Extract provided -

To recap: our prior distribution for \(\theta_i\) was a normal distribution with mean \(\mu\) and variance \(\tau^2\). This a posterior distribution is also normal, but with a mean of \(\hat{\theta}_i\) and a variance of \(S_i^2\). Since this is the same distribution as the prior with updated parameters, this demonstrates that the Gaussian distribution is conjugate to itself.

We can simplify the expression for \(\hat{\theta}_i\), the most likely value for \(\theta_i\):

$$\hat{\theta}_i = \frac{\tau^2}{\tau^2 + \epsilon_i^2}\,\bar{x}_i + \left(\frac{\epsilon_i^2}{\tau^2 + \epsilon_i^2}\right)\mu = \left(\frac{\tau^2}{\tau^2 + \epsilon_i^2}\right)\bar{x}_i + \left(1 - \frac{\tau^2}{\tau^2 + \epsilon_i^2}\right)\mu$$

After introducing \(B_i = \tau^2/(\tau^2 + \epsilon_i^2)\) this expression becomes

$$\hat{\theta}_i = B_i \bar{x}_i + (1-B_i)\mu$$

as advertised.

Tasks and exercises -
[1] Answer these questions from the excerpt on the Gaussian posterior:
(a) What distribution, mean, and variance did the prior for θ_i have?
(b) What variance does the posterior distribution have?
(c) How is B_i defined?
[2] Show every line of the entries that contains the string "Collapse", treating uppercase and lowercase as different.
These entries have no connection to the excerpt on the Gaussian posterior.

(Stored data entries)
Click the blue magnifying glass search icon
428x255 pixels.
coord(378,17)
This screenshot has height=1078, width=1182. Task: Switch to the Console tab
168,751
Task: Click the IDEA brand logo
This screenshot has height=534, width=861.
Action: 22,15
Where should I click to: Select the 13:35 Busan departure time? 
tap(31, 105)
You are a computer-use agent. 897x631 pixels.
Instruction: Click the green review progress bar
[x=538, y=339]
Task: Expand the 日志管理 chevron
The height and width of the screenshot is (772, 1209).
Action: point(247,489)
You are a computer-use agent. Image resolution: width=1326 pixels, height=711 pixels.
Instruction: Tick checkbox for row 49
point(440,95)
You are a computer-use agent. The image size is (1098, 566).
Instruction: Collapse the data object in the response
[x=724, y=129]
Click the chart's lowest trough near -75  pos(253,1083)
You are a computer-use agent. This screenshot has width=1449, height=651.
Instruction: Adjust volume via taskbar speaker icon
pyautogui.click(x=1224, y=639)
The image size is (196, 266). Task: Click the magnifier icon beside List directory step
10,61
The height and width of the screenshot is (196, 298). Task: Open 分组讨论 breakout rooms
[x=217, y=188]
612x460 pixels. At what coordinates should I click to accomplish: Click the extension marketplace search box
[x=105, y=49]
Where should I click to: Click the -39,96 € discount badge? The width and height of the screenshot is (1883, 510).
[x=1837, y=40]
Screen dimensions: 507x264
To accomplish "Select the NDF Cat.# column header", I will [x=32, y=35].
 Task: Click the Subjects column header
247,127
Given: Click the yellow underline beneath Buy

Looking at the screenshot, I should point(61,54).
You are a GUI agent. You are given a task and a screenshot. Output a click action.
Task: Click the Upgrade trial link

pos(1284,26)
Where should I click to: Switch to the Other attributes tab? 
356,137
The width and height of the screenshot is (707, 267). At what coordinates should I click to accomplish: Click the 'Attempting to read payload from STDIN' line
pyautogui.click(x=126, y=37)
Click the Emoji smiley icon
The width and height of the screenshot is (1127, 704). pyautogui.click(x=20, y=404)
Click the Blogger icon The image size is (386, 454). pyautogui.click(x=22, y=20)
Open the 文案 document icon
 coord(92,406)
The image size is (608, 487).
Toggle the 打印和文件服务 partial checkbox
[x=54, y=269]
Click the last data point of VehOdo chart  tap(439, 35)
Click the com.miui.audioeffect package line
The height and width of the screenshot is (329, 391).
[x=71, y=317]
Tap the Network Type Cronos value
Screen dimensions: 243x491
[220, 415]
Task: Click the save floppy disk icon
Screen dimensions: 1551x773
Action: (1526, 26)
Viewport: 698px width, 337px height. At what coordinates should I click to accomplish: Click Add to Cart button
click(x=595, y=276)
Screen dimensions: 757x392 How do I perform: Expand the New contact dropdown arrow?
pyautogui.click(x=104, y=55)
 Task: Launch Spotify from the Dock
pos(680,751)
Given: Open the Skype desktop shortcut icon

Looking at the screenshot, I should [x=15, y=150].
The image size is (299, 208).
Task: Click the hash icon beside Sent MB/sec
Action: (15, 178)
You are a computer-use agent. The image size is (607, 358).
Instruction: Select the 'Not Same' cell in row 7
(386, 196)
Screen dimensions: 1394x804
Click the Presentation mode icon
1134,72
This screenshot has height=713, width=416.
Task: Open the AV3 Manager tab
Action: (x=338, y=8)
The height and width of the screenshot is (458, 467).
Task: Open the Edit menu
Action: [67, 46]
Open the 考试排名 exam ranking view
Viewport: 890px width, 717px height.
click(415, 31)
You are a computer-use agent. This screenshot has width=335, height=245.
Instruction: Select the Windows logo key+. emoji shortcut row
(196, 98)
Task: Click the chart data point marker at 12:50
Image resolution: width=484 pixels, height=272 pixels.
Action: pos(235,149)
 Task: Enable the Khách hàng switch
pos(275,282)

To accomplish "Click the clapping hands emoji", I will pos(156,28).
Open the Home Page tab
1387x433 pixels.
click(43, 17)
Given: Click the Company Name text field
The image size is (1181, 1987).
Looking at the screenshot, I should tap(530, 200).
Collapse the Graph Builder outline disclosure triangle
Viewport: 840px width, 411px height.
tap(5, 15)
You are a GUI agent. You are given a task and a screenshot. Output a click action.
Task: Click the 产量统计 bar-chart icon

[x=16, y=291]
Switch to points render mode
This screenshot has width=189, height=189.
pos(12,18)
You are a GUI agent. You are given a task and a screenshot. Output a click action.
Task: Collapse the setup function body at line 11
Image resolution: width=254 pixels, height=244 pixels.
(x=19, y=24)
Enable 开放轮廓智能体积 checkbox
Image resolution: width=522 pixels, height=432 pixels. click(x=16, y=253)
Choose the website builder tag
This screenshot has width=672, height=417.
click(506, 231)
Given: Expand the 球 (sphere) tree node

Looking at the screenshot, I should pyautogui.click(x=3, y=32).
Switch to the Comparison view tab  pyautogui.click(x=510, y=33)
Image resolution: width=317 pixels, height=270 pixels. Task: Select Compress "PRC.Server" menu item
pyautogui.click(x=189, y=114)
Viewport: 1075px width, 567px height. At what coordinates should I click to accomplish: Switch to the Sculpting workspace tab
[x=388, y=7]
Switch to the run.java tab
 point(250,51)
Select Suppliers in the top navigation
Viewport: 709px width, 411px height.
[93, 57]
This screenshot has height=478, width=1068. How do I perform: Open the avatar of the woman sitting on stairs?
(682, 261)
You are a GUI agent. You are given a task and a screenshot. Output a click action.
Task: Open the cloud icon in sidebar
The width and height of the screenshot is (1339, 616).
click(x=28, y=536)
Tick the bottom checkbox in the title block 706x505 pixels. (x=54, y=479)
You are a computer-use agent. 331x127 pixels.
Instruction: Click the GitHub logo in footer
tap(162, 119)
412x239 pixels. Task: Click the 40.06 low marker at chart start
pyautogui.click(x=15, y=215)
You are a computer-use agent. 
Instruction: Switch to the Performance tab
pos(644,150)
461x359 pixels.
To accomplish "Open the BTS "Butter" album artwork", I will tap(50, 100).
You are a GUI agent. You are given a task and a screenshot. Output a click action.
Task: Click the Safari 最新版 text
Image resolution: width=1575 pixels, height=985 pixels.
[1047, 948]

The answers -
[1]
(a) A normal distribution with mean μ and variance τ^2.
(b) S_i^2.
(c) B_i = τ^2/(τ^2 + ε_i^2).

[2]
Instruction: Collapse the data object in the response
Collapse the Graph Builder outline disclosure triangle
Task: Collapse the setup function body at line 11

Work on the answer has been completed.